SARS-CoV-2-associated long-COVID pathogenic mechanisms in the COVID-19 survivors. A) Chronic headaches can be triggered due to the damage of ependymal cells, reduced cerebrospinal fluid (CSF) content, and the resulting shrunken brain volume. B) Viral infection-induced neuronal damage in the olfactory bulb and forebrain areas leads to acute anosmia. C) Initiation of neurocognitive decline resulting from the hemorrhagic microbleed-induced reactive gliosis, neuroimmune activation, and cytokine storms. Several signaling cascades related to synaptic transmission, vesicular trafficking, amyloidogenesis, and necroptotic pathways are dysregulated in this process.

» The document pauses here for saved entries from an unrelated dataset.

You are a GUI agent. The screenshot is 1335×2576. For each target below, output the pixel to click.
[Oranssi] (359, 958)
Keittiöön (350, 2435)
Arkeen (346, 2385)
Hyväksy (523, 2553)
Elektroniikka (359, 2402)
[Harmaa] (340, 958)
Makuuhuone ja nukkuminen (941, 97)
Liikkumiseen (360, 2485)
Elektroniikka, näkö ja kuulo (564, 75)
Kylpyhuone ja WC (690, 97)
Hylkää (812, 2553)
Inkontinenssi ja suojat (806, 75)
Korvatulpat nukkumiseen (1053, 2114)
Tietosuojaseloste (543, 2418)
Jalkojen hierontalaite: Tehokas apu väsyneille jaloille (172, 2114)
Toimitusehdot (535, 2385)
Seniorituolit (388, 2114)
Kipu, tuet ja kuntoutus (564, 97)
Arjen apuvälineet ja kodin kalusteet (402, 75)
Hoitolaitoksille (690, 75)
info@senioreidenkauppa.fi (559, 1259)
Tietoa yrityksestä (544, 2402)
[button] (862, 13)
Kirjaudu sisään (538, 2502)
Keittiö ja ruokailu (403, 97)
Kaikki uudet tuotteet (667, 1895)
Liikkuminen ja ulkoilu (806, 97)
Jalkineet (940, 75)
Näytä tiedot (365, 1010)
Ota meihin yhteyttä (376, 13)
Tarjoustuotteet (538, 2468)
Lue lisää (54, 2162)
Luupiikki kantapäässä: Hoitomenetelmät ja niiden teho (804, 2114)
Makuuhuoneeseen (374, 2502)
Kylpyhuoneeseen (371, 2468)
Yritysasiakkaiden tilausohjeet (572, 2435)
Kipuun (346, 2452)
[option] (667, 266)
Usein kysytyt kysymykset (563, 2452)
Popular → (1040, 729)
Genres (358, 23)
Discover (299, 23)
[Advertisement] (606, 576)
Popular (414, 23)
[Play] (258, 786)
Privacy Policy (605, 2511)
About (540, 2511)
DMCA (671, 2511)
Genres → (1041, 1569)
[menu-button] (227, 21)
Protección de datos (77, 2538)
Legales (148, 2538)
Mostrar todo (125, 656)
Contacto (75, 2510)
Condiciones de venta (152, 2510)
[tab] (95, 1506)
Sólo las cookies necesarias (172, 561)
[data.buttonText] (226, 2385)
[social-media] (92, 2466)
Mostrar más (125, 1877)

D) Similar mechanisms associated with the microbleeds in the deeper brain regions like medullar oblongata lead to cardiac arrhythmia and abnormal respiratory functions.

Fig. 3

SARS-CoV-2 infection-induced microbleeds in the brain and its potential consequences. A) Mechanism of virion recognition by endothelial ACE2 receptors, which in turn induce activation of a cytokine storm, leading to vessel rupture and downstream genotoxic and cytotoxic effects. B) Illustration of different brain regions in the sagittal section, indicating the formation of microbleeds as red spots in certain locations.

Fig. 4

Pathomechanistic implications of ferroptosis in age-related neuronal damage in the long COVID-19 survivors. Microbleeds are frequently detected in the aged brain in neuroimaging examinations. However, COVID-19 drastically increases the number of these microhemorrhagic lesions in the brain parenchyma. Following the hemolysis, hemoglobin disintegrates into globin and hemin parts. The schematic of ferroptosis illustrates how hemin sequentially undergoes biodegradation to form the pro-oxidant free iron ions, which in turn get engaged in Fenton’s reaction to produce reactive oxygen species (ROS), resulting in the oxidative stress-induced genome damage as well as membrane disruption via lipid peroxidation mechanism, and ultimately cell death via ferroptosis. Since acutely overloaded intracellular iron (III) ions can inactivate oxidative DNA damage repair proteins like NEIL1, unrepaired DNA damage persistently sends out damage response signals, leading to cellular senescence. The key cellular hallmarks of a senescent and ferroptotic cell are indicated in the respective illustrations.